5:25 --- Represented the matrix as a product of three matrices, one of which is diagonal. This made it super-easy to compute A^n and also to figure out where those limiting vectors were coming from.
16:20 --- Introduced the definition of an eigenvector of a linear mapping. Defined eigenvalue and eigenvector-eigenvalue pair.
18:40 --- Did geometric example --- what are the eigenvalues & eigenvectors for reflecting about a line? What do they mean geometrically?
23:10 --- Demonstrated that a nonzero multiple of an eigenvector is also an eigenvector.
27:20 --- Why do we require that eigenvectors be nonzero?
29:15 --- Did geometric example --- what are the eigenvalues & eigenvectors for projecting onto a line? What do they mean geometrically?
33:00 --- What about counterclockwise rotation by theta? Can you find a (real) eigenvector?
34:40 --- If I give you a matrix and a vector, how can you figure out if the vector is an eigenvector? If it is an eigenvector, how can you find its eigenvalue?
37:35 --- Given a matrix, how do I find its eigenvectors and eigenvalues? Tried the natural first idea --- tried to find the eigenvector vector and eigenvalue simultaneously. Got two nonlinear equations in three unknowns. Yikes!
41:15 --- Try to break the problem into two steps. First find the eigenvalues. Subsequently, for each eigenvalue try to find eigenvectors.  Explained why we’re looking for lambdas so that det(A-lambda I) = 0.
Lecture 23: How to find eigenvalues and eigenvectors (Nicholson Section 3.3) | Link Linear Algebra Lecture Videos
Alternate Video Access via MyMedia | Video Duration: 49:24
Description: Note: In this lecture, I use the language of “linear combinations” --- you may not have seen this language yet but I hope it’s clear enough what is meant. Reviewed definition of eigenvector and eigenvalue. Reviewed why we’re looking for lambdas so that det(A-lambda I) = 0.
6:30 --- Returned to the reflection example from previous lecture. We know the eigenvalues & eigenvectors geometrically but how could we have found them algebraically? Worked through the example.
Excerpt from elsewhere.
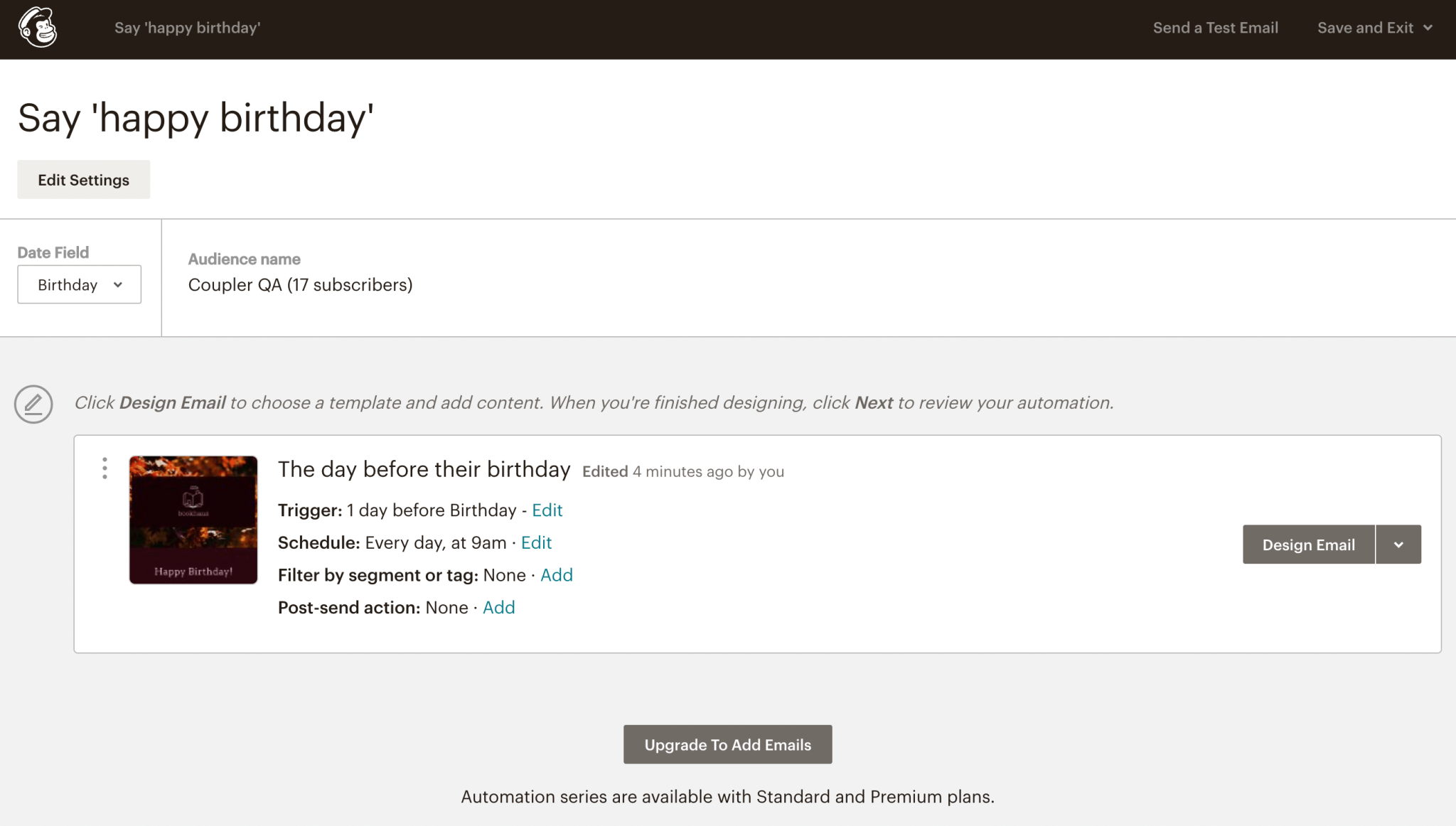Click the Mailchimp Freddie logo
Viewport: 1456px width, 826px height.
point(37,27)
16:45 --- Important! What happens if you’d made a mistake when you computed your eigenvalues? What happens when you then try to find eigenvectors?
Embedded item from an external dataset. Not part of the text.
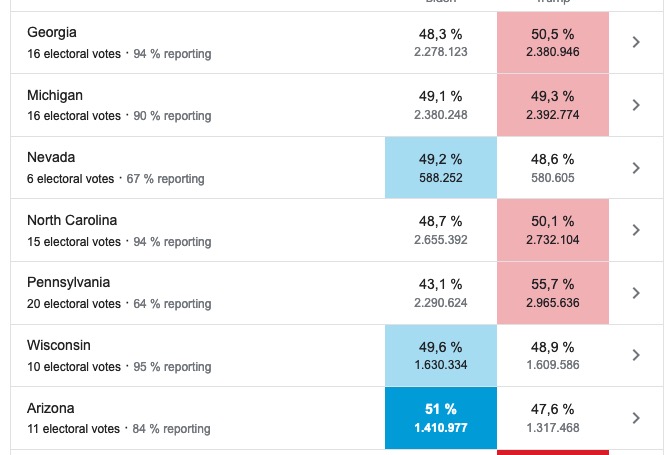Click Biden's blue Nevada result cell
The width and height of the screenshot is (669, 455).
[440, 168]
21:30 --- Did a 3x3 example. Here we don’t have geometric intuition and we’re going to have to compute the eigenvalues by finding the roots of a cubic polynomial. This example’s interesting because we get a repeated eigenvalue and so when we look for eigenvectors we get them in two different directions.
44:10 --- Important! If you add two eigenvectors together and they have different eigenvalues, is the sum also an eigenvector? No!
46:15 --- Slammed through a final 3x3 example, introduced the language of “algebraic multiplicity” of eigenvalues. In this example, there was a repeated eigenvalue but I couldn’t find two eigenvectors w/ different directions.